Victim In St. Petersburg 'Trunk Lady' Cold Case Identified After 53 Years
A woman’s dead body was discovered in a trunk in St. Petersburg, Florida, on Halloween in 1969. After 53 years, police have identified the victim as mother-of-five Sylvia June Atherton.
St. Petersburg Police Department
Back on the night of Oct. 31, 1969, a woman’s body was found in a trunk in a wooded area behind a restaurant in St. Petersburg, Florida. When police opened the trunk, they discovered the woman had head injuries and had been strangled with a Western-style men’s bolo tie. She was partially clothed in a pajama top and wrapped in plastic, according to a Facebook post from the St. Petersburg Police Department.
Despite a thorough investigation, nobody was able to identify the woman. She was buried in a grave as a “Jane Doe” in Memorial Park Cemetery in St. Petersburg. Investigators tried to identify her several times using multiple methods over the years, but they had no luck.
The case went cold, and the victim became known as the “Trunk Lady” because of where her body was found.

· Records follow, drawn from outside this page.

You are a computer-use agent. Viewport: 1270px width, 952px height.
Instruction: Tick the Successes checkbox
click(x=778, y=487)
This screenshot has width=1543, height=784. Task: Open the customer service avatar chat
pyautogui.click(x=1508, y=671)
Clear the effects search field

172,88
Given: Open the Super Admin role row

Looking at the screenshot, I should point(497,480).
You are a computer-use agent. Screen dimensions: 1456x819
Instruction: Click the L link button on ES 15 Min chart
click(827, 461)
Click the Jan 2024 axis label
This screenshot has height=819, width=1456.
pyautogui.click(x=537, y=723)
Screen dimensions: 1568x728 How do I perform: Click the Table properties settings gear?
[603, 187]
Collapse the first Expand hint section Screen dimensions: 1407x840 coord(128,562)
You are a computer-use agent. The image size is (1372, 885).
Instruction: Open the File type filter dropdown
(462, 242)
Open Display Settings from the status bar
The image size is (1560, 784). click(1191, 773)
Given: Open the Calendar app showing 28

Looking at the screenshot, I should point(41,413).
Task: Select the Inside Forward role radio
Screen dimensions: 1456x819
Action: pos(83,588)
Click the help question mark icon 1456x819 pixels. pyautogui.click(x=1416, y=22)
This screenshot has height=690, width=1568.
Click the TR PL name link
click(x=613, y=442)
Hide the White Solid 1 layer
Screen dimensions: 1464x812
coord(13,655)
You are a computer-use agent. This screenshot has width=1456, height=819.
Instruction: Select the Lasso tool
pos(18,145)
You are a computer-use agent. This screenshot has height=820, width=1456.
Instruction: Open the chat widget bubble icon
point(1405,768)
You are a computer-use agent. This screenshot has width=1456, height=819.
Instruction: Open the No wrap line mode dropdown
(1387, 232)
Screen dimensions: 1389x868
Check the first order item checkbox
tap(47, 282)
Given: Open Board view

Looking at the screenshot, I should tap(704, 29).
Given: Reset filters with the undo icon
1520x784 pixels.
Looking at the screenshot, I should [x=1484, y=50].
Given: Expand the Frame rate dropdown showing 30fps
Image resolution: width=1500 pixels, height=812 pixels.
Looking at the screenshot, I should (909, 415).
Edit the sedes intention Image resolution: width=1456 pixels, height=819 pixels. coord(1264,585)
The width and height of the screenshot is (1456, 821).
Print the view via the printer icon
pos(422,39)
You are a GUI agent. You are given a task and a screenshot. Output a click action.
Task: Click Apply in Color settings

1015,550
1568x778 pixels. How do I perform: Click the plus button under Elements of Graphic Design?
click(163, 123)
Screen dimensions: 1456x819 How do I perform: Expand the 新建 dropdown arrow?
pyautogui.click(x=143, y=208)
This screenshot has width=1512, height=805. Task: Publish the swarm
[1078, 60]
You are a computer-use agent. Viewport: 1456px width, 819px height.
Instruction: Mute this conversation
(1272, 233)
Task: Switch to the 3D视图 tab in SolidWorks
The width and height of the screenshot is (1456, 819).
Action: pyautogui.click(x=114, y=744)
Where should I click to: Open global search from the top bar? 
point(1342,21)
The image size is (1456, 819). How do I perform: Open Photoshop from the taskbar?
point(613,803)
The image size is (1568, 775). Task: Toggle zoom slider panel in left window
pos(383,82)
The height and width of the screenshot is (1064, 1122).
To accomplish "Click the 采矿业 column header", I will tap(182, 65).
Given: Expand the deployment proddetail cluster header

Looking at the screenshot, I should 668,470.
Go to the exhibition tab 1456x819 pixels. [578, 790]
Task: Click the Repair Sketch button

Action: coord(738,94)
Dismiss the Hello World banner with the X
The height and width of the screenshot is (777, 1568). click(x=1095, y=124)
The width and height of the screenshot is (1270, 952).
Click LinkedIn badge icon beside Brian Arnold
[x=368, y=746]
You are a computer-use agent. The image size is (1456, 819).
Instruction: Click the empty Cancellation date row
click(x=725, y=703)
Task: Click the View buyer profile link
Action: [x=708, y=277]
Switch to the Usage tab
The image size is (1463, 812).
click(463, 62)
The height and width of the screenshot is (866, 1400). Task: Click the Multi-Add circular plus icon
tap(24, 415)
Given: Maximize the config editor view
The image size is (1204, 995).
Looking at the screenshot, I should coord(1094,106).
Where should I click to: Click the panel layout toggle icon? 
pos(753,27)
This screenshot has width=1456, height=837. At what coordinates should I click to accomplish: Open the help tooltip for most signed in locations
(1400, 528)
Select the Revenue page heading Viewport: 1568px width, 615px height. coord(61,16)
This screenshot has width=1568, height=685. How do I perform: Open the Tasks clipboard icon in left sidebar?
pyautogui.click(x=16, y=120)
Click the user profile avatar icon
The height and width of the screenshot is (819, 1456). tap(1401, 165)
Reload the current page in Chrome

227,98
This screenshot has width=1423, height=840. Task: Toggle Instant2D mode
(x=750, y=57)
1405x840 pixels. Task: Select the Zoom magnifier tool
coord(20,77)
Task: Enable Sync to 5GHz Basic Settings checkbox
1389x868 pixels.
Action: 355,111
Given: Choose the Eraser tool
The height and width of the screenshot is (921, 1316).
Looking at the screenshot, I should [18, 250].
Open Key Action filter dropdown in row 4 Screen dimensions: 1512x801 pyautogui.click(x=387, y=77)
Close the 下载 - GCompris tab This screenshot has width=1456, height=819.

The case was a topic of great public interest, and it was featured in television shows, true crime documentaries and podcasts, many news articles, and cold case conferences.
Now, after 53 years, the “Trunk Lady” finally has a name. She has been identified as Sylvia June Atherton. At the time of her death, she was a 41-year-old mother of five who came from Tucson, Arizona, reported The Washington Post.
St. Petersburg Police Department
A photograph of the trunk in which a woman's body was found on Oct. 31, 1969.
Identifying Sylvia was the result of over five decades of police work. Her body had been exhumed on Feb. 10, 2010, but the teeth and bone samples that were gathered were too degraded, according to CBS News. Then, in early 2023, cold case detective Wally Pavelski discovered a sample of the victim’s skin and hair that had been preserved from her autopsy, and he sent the sample to Othram, a Texas lab that uses forensic genetic genealogy to help solve cold cases.
In April 2023, a DNA profile was created from the sample, and that went through a DNA database. That led investigators to identify some of her relatives, and police got samples from some of her children that were ultimately used to make a definite identification.
“It was shocking, because it had been so many years. We had no idea what happened to her,” Syllen Gates, one of Atherton's daughters, said in a press conference broadcast by 10 Tampa Bay.
Gates helped detectives fill in some of the blanks about her mother. She said Atherton left her and her 11-year-old brother with their father in Tucson before moving to Chicago. Gates was only nine when her mother left, reported NBC News.
Atherton moved to Chicago with her husband, her five-year-old daughter Kimberly Anne Brown, two adult children (Donna and Gary), her son-in-law David Lindhurst, according to Gates.
Stuart Brown, the victim’s husband at the time of her death, died in 1999, and he never reported Sylvia missing. There also wasn’t any mention of his wife in his court records.
Despite the victory of Sylvia’s identification, many questions remain, and the murder is still unsolved. Police hope to speak to her other two children, Kimberly and Donna, in hopes that they might provide some information that can be helpful.
CNN reports that the St. Petersburg Police Department is asking for the public’s help in solving this still-perplexing case. Anyone who has information about the murder or the whereabouts of Atherton’s other two children is asked to contact Detective Wallace Pavelski at 727-893-4823.